Tiba-tiba Sebun Cap-sha merasa urusan ini semakin aneh dan menarik, namun semakin tegang menakutkan.

Agaknya Ting Ling menyadari bahwa mulutnya terlalu cerewet, lekas dia mengalihkan pokok pembicaraan, tanyanya: "Apakah Lam-hay-nio-cu sudah datang?"

"Baru saja tiba," sahut Nyo Kan manggut.

"Kau sudah melihatnya?"

Nyo Kan geleng-geleng, sahutnya: "Aku hanya melihat beberapa kacung dan babu-babu saja."

"Berapa jumlah mereka seluruhnya?"

"Tiga puluh tujuh!"

"Perempuan yang bisa makan golok itu ada diantaranya mereka?"

Nyo Kan manggut-manggut, sahutnya: "Dia dipanggil Thi Koh, kelihatannya dialah yang menjadi pemimpin rombongan."

"Jangan lupa kaupun seorang pengurus, agaknya kalian memang jodoh yang setimpal!"

Nyo Kan menarik muka, tak bersuara.
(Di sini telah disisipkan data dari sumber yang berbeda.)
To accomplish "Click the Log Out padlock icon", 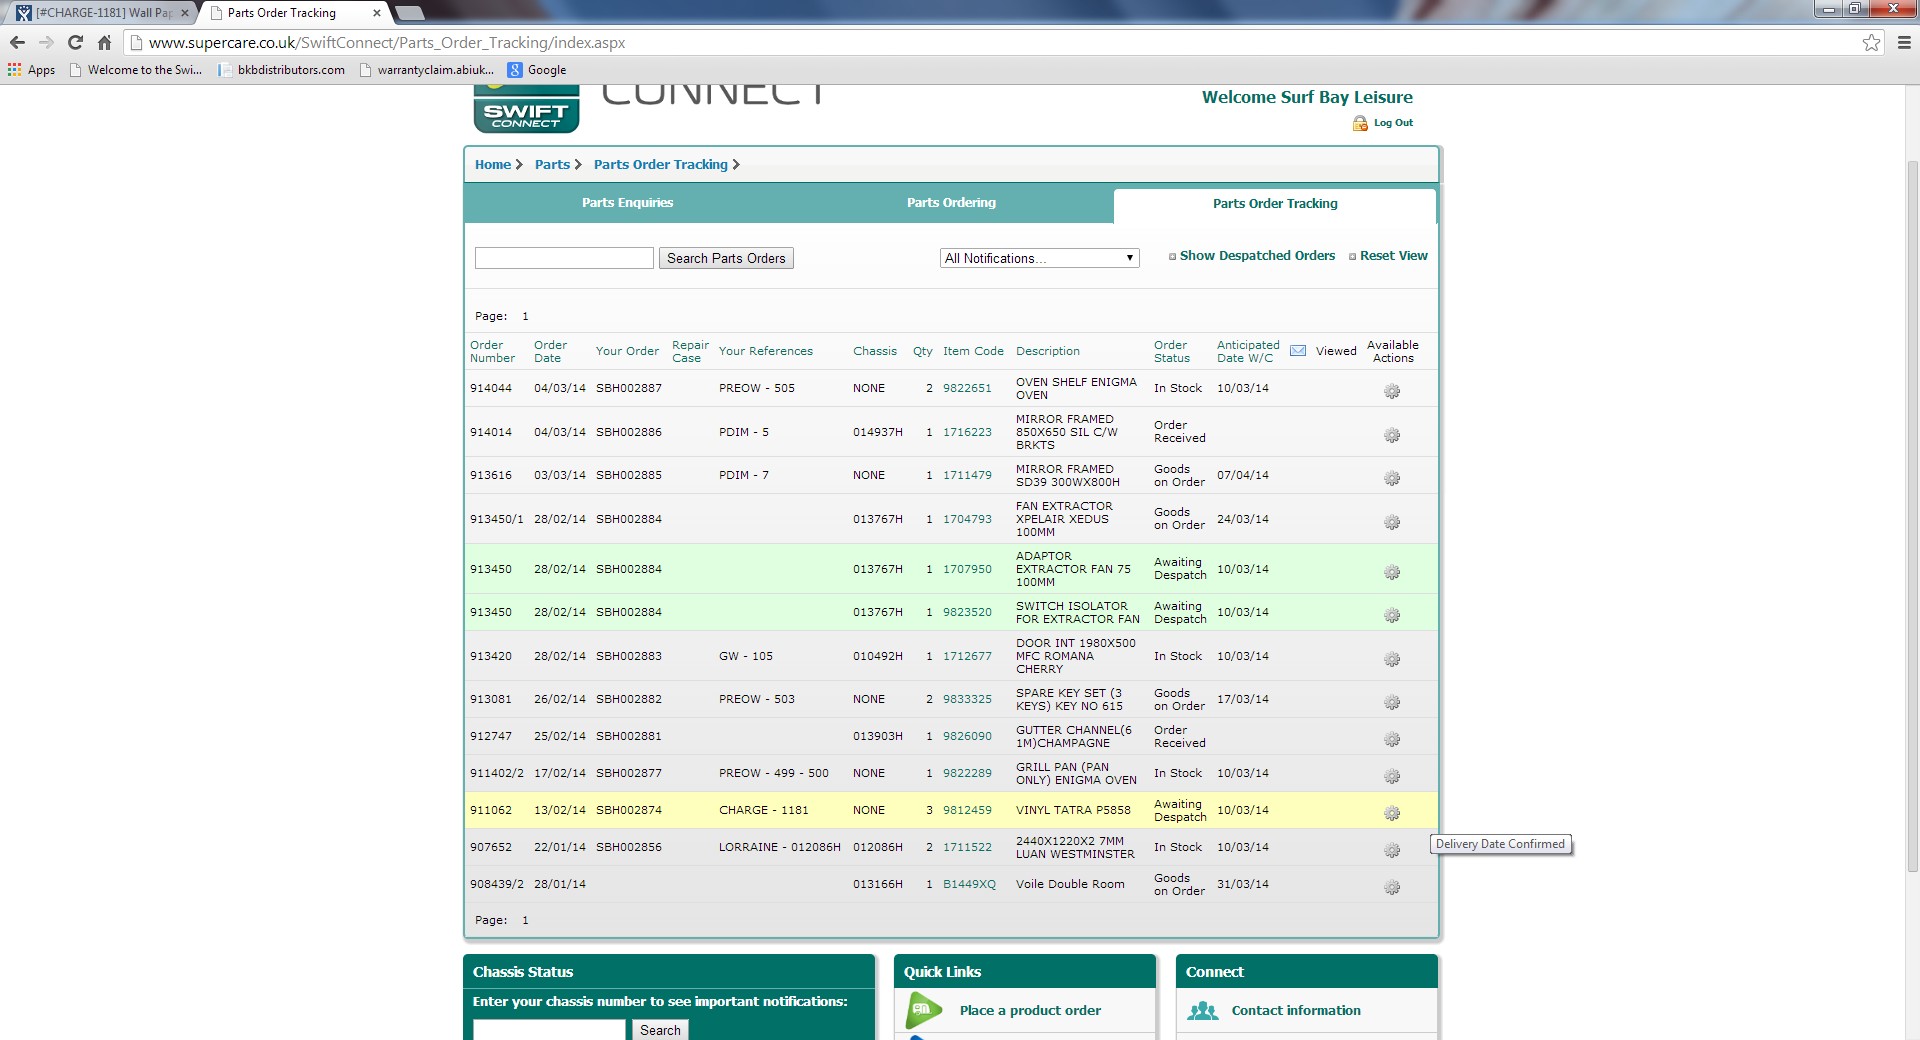I will (1360, 123).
Agaknya dia memang laki-laki yang tak suka berkelakar.

Ting Ling batuk-batuk, tanyanya: "Mereka tinggal di pekarangan yang mana?"

"Menetap di Thing-siu-lau."

"Masih berapa lama untuk menunggu sampai tengah malam?" ujar Ting Ling.
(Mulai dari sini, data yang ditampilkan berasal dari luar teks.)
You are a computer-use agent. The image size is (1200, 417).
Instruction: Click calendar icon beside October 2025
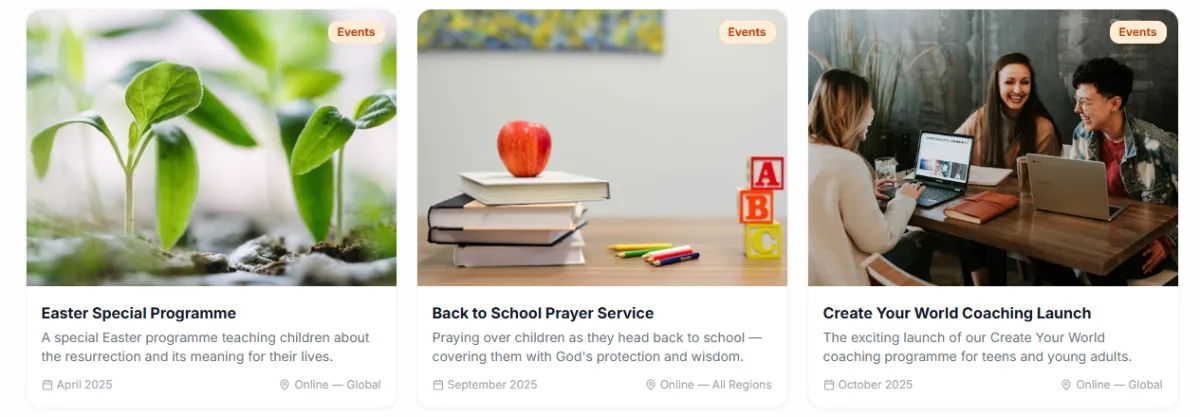point(829,385)
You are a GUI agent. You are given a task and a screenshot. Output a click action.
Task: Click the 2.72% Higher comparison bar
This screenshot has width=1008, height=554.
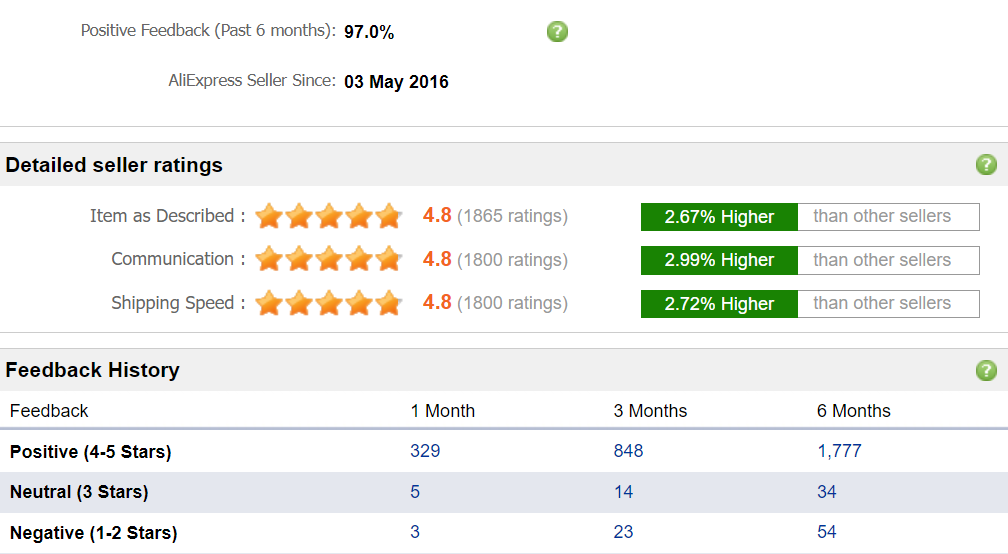[719, 304]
"Kurang dari setengah jam, di dalam ada tukang ronda yang menabuh kentongan, begitu masuk kau akan segera mendengarnya."

Bercahaya mata Ting Ling, katanya: "Agaknya menghabiskan secangkir arak lagi, aku boleh lantas berangkat."
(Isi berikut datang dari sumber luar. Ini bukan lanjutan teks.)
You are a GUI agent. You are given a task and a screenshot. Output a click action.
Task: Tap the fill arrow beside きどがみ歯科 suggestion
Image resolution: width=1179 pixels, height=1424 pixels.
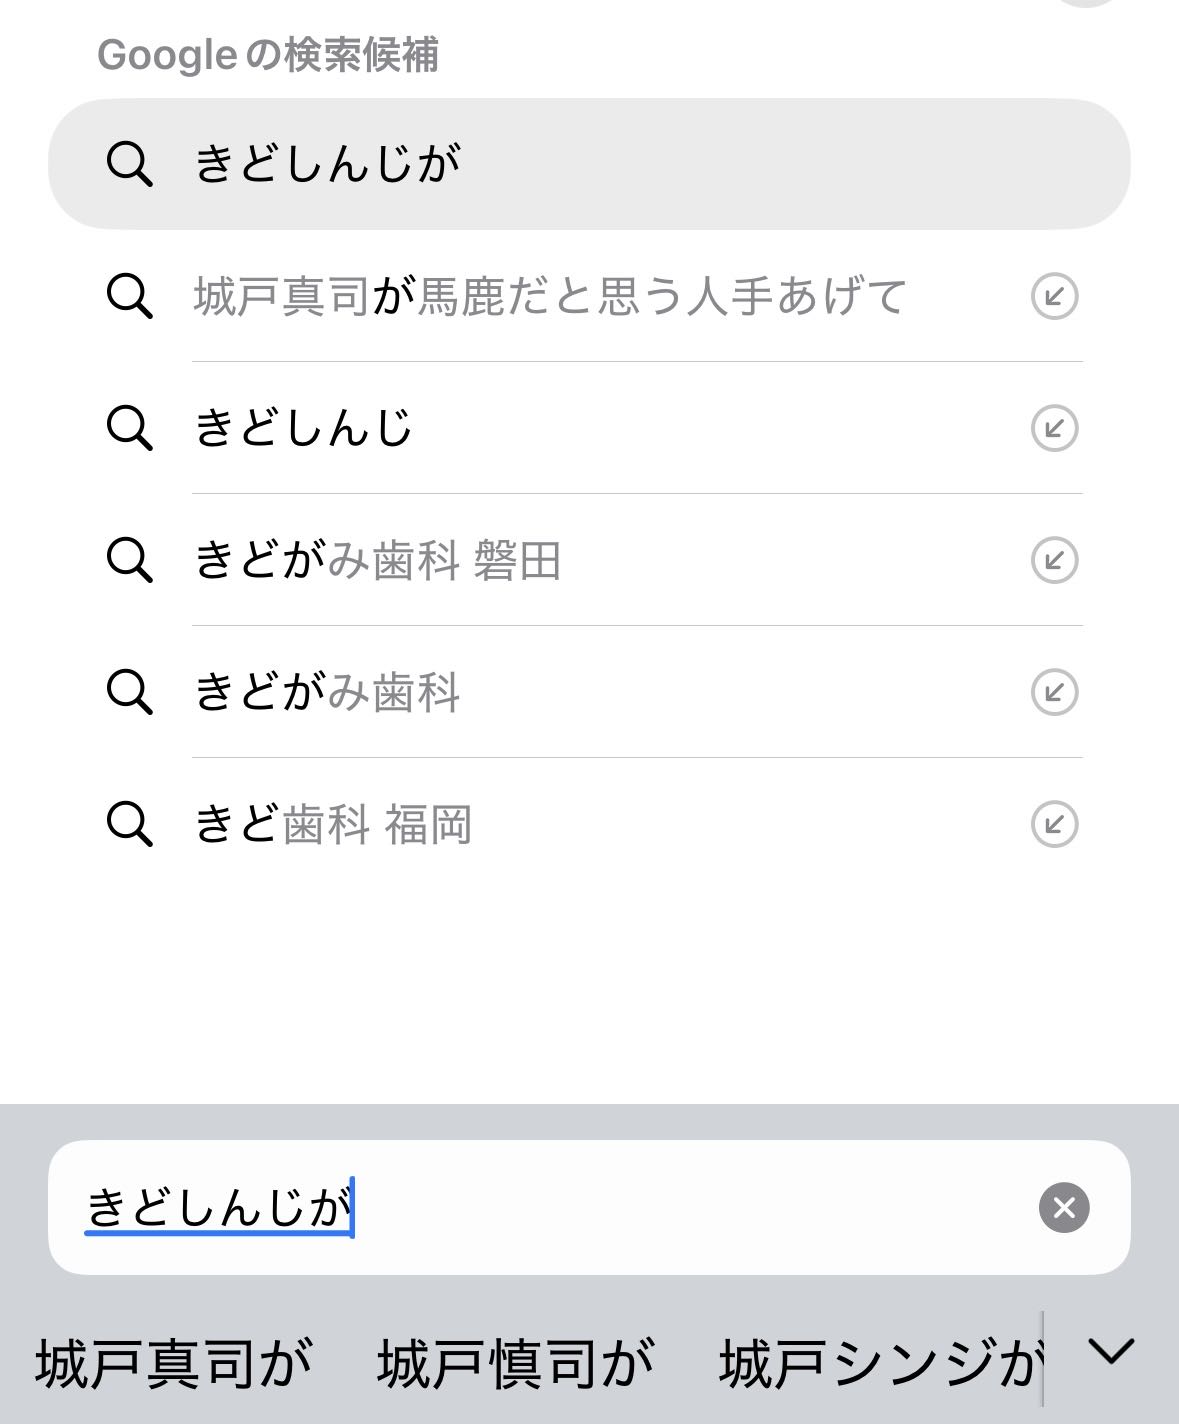pyautogui.click(x=1054, y=692)
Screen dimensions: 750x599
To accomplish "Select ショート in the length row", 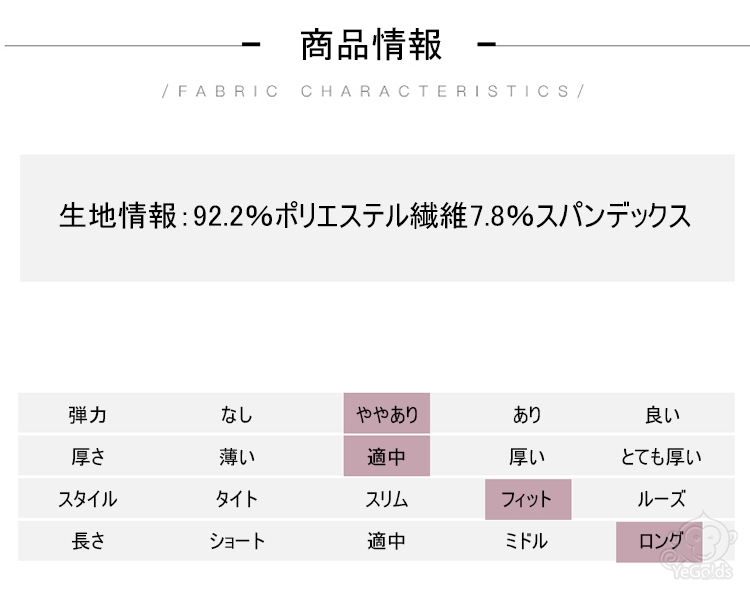I will (237, 541).
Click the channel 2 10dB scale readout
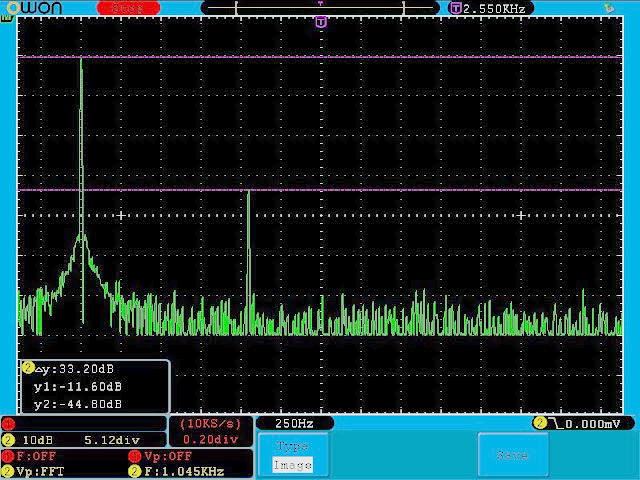 (40, 440)
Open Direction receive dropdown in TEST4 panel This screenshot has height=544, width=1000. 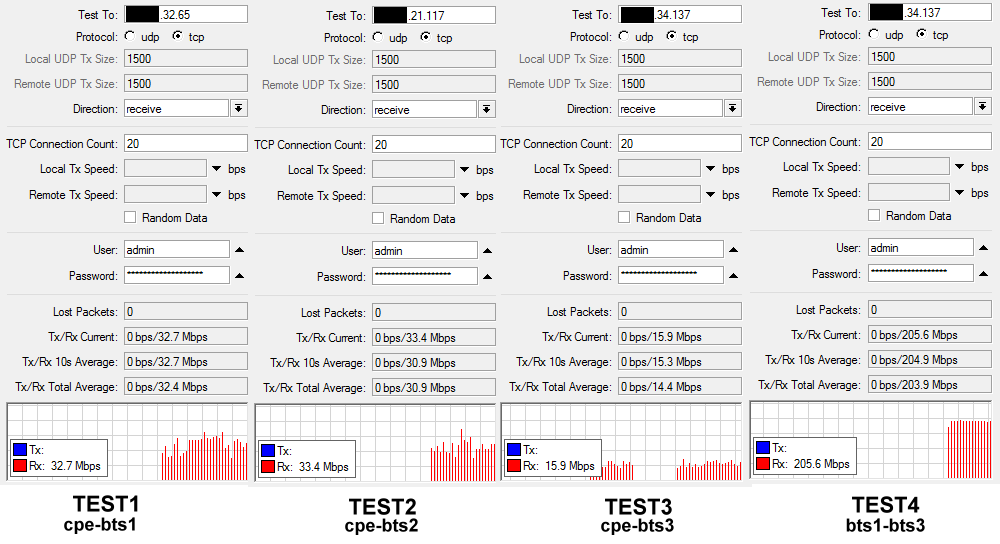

Nyo Kan mengawasinya, lama sekali tiba-tiba dia bersuara: "Kali ini kita kerja sama, karena aku membutuhkan kau dan kaupun membutuhkan aku."

Ting Ling tertawa, ujarnya: "Memangnya kita setimpal untuk kerja sama?"

"Tawar tanggapan Nyo Kan, ujarnya: "Tapi kita bukan teman sejati, untuk satu hal ini kau harus selalu mengingatnya." Tanpa menunggu Ting Ling bersuara, dia sudah putar badan mengenakan topi rumputnya pula, tangan meraih baju rumput, galahnya menutul ringan, tahu-tahu bayangannya sudah melayang lima tombak jauhnya, kejap lain bayangannya sudah menghilang di tempat gelap.

Mengantar bayangan orang, Ting Ling mengulum senyum, katanya: "Gerakan bagus, memang tidak malu dia dijuluki rase terbang."

"Apa benar dia itu rase terbang Nyo Thian?" tanya Sebun Cap-sha.

"Rase terbang hanya satu orang," sahut Ting Ling menghela napas, lalu menambahkan dengan tertawa getir: "Untung hanya ada seorang saja."